— begin —

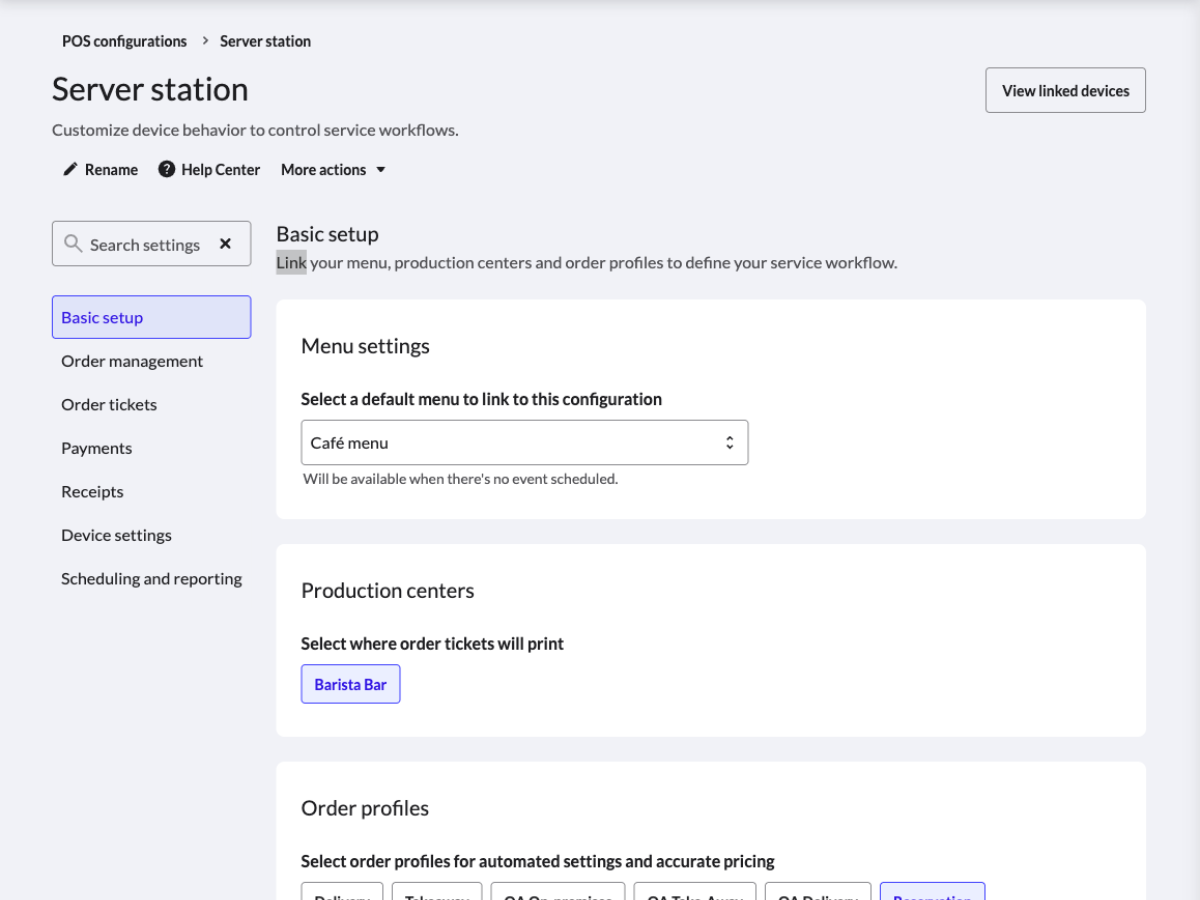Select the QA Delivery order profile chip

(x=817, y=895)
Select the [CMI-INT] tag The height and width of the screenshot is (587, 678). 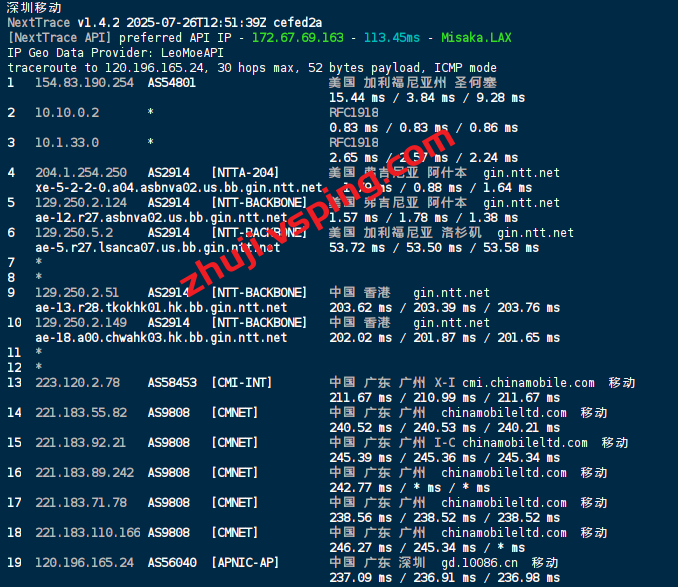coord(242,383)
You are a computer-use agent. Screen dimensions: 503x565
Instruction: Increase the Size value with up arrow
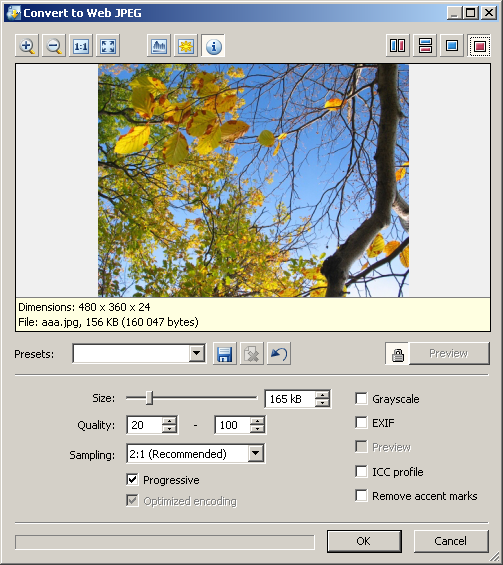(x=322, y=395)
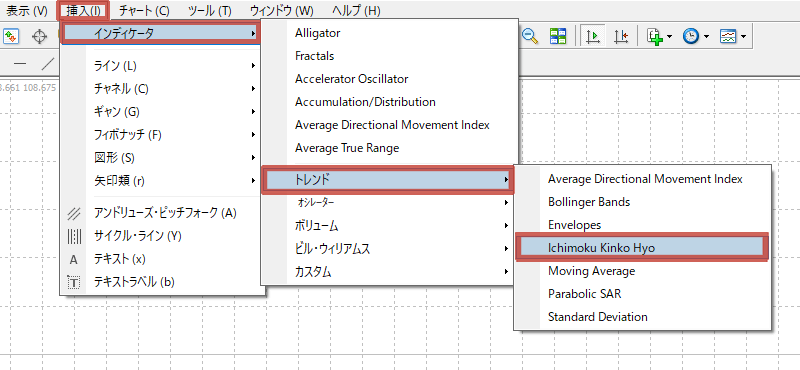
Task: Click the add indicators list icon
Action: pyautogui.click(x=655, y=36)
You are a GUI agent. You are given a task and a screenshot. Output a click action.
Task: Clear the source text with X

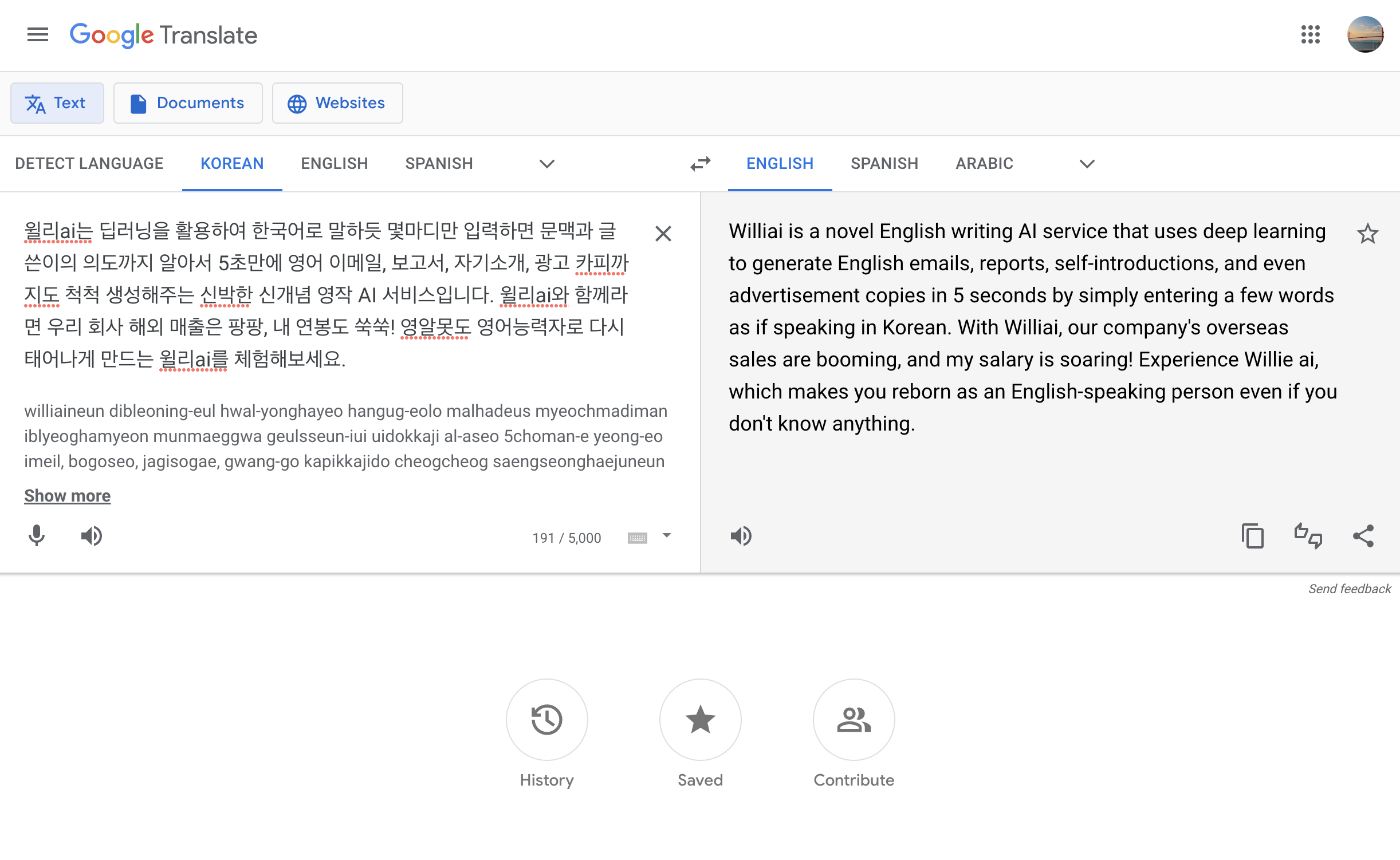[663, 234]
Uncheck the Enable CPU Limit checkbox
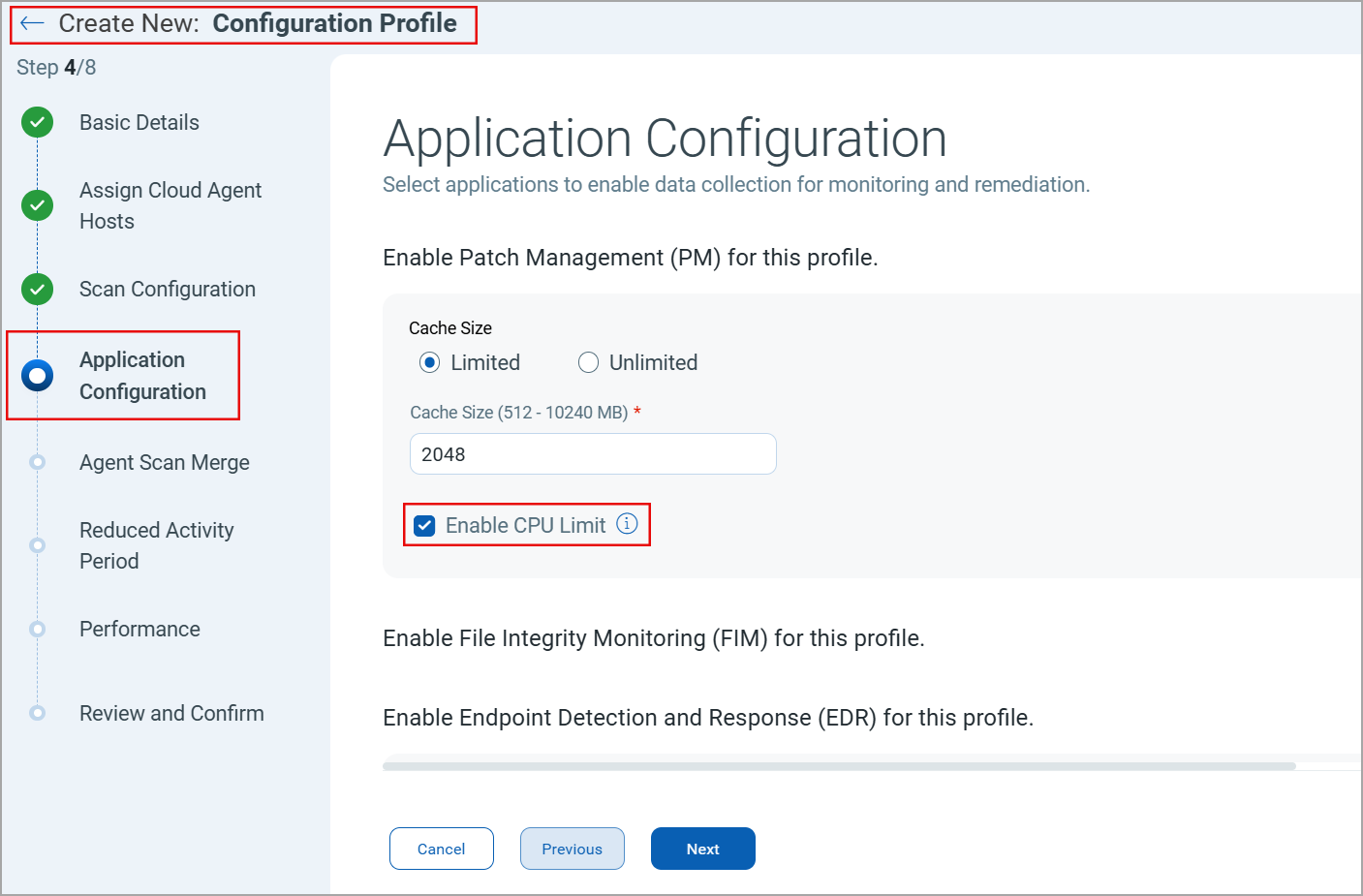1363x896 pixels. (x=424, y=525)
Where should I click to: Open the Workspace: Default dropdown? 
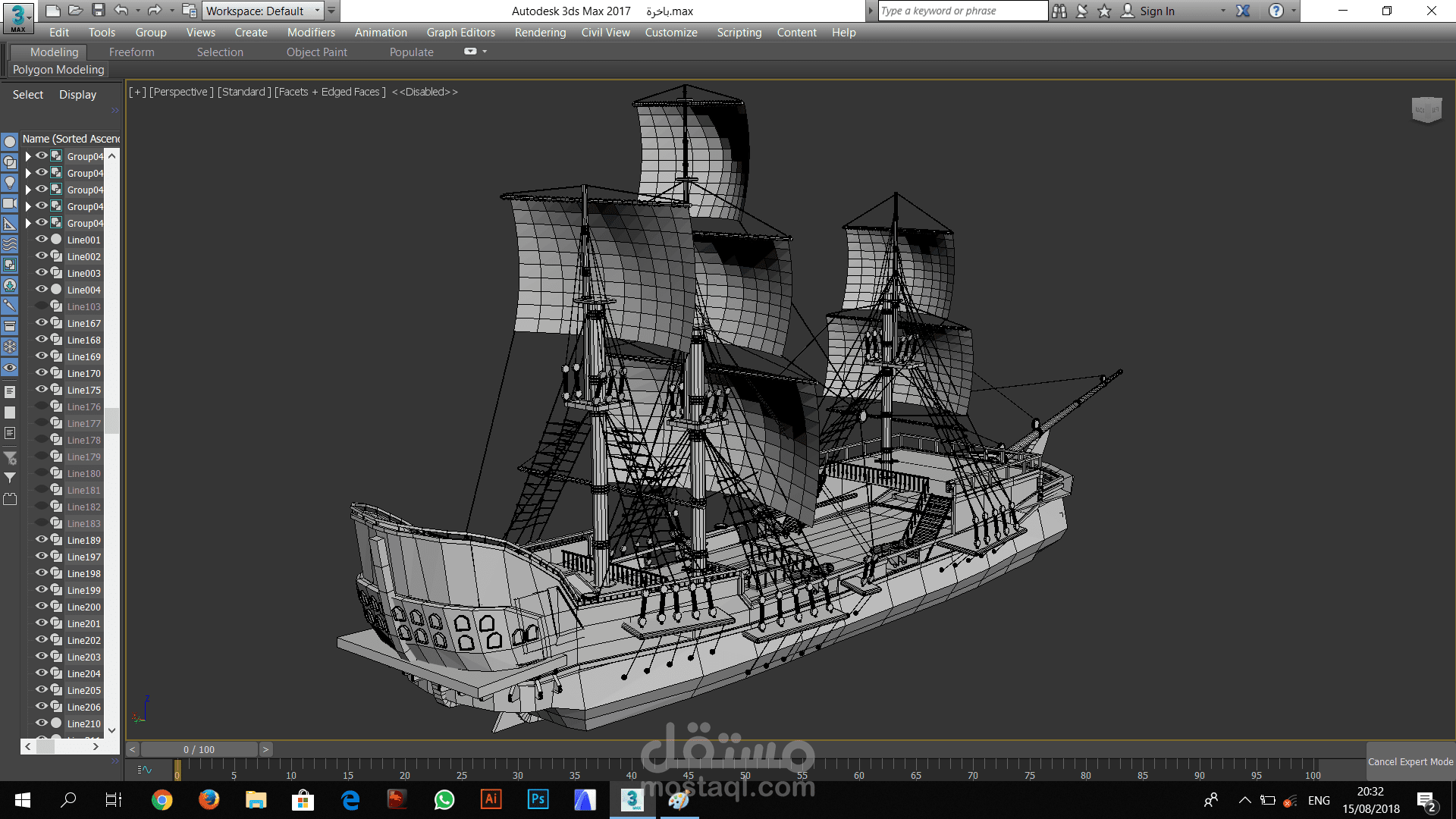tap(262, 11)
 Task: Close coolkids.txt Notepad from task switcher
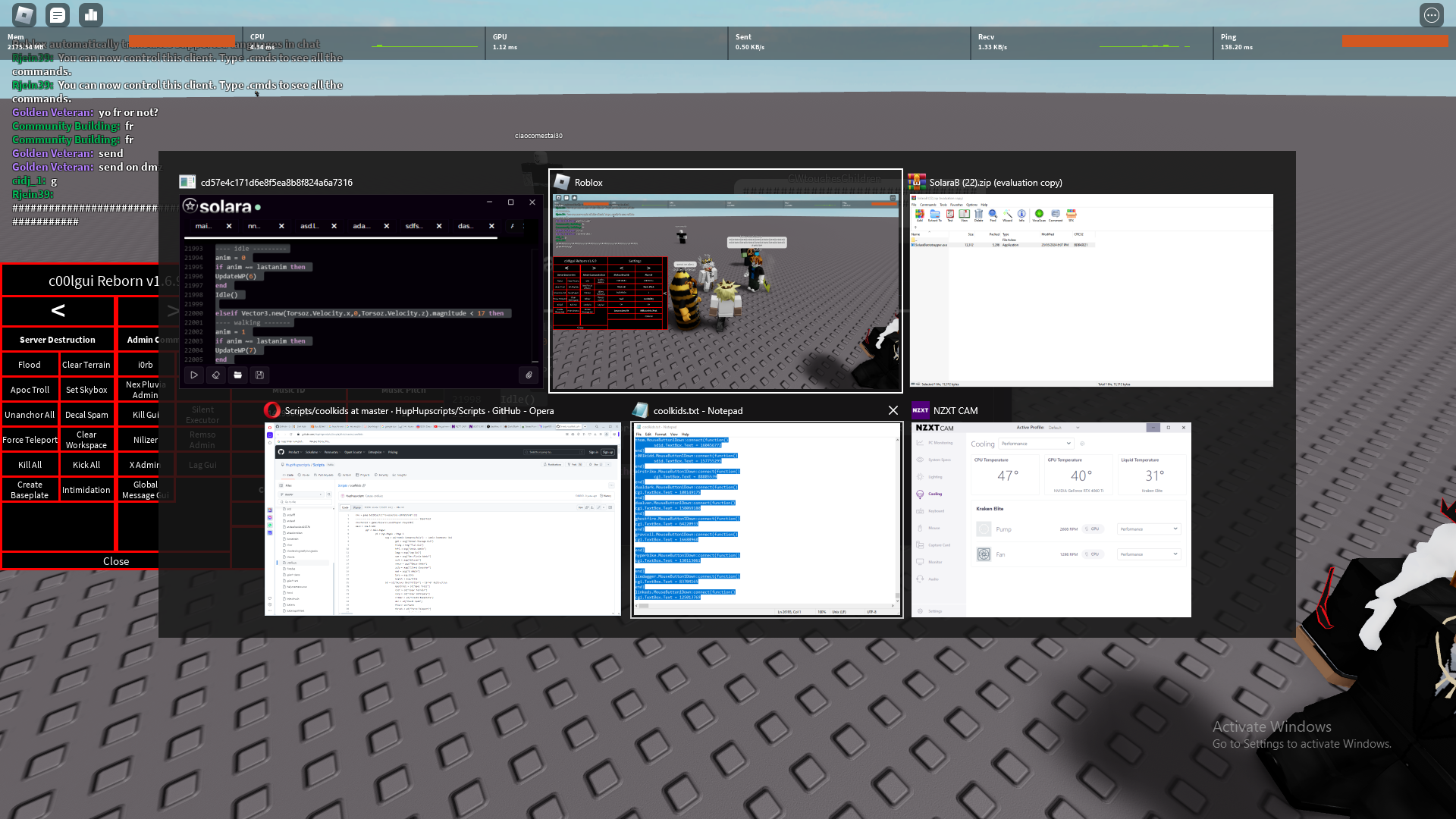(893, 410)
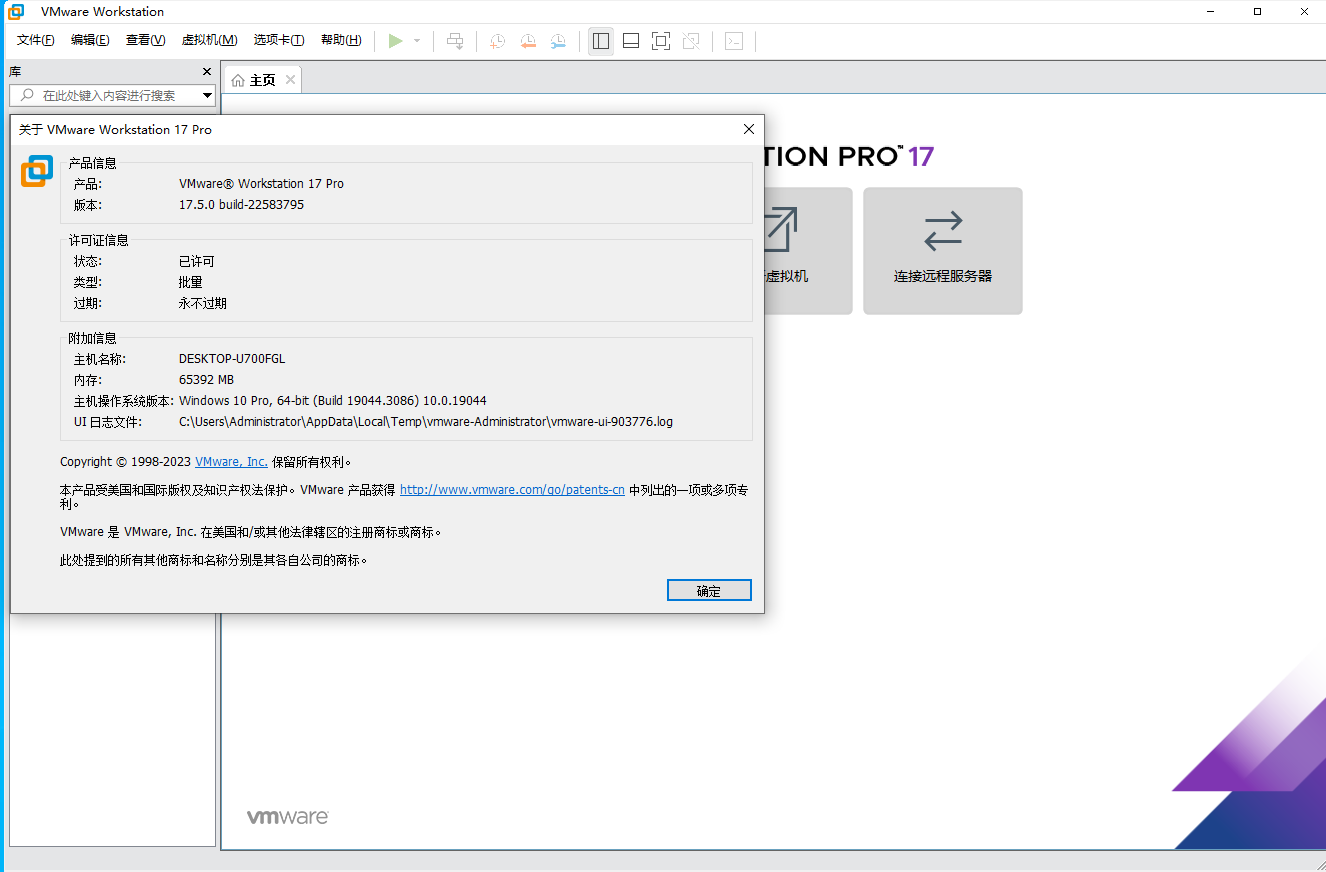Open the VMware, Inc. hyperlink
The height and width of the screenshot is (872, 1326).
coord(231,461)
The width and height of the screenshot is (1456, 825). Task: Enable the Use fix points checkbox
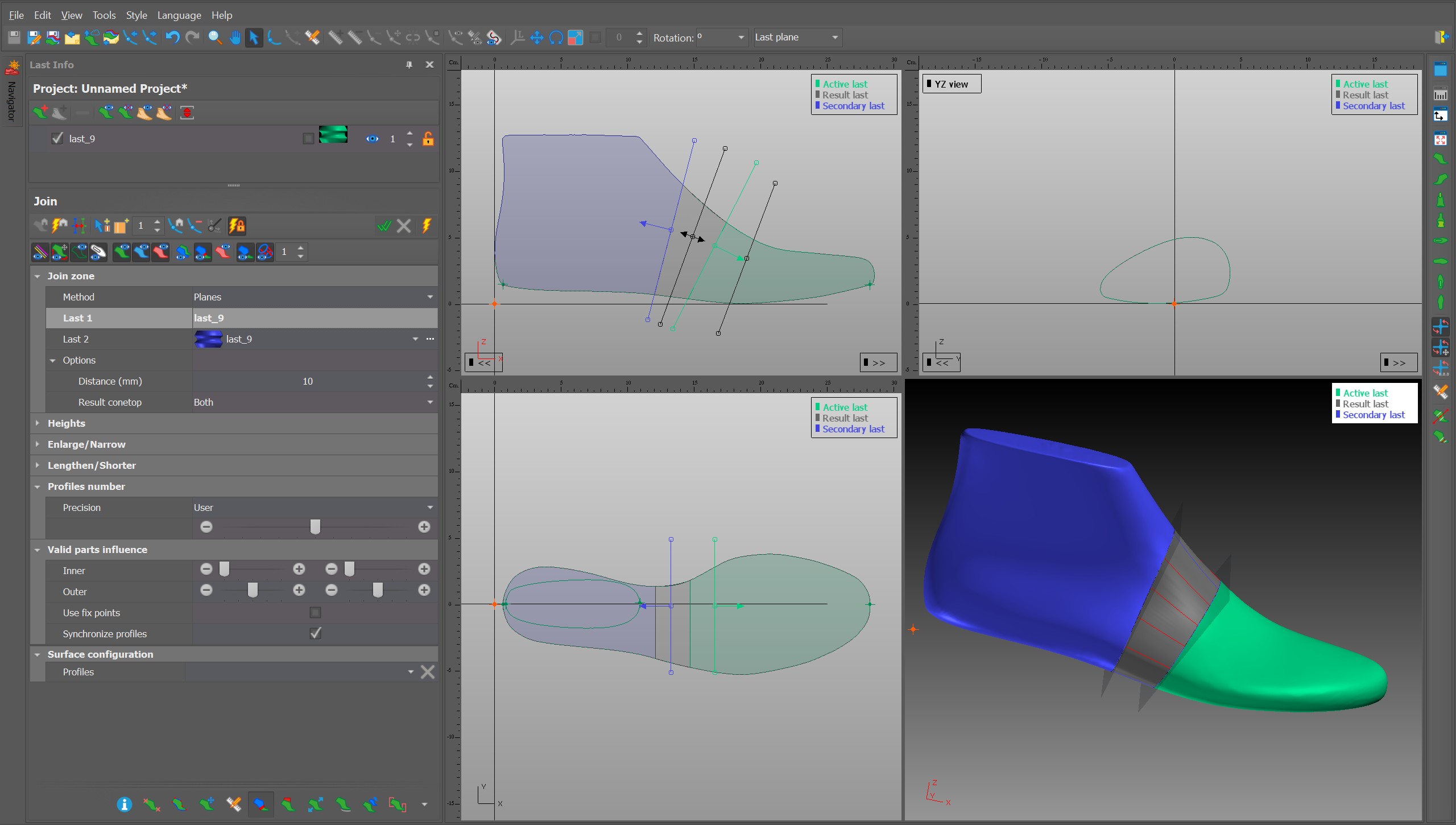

— end —

Change "Notepad" to "Text Editor" in the lines starting at the one with "Where should I" and ending at the last line, leaving all else as it is. Give back only those lines, without the pictures.

Expected output →
Where should I click to: Open the Workspace: Default dropdown? 
tap(262, 11)
 Task: Close coolkids.txt Text Editor from task switcher
(893, 410)
Open the VMware, Inc. hyperlink
The height and width of the screenshot is (872, 1326).
coord(231,461)
The width and height of the screenshot is (1456, 825). Task: Enable the Use fix points checkbox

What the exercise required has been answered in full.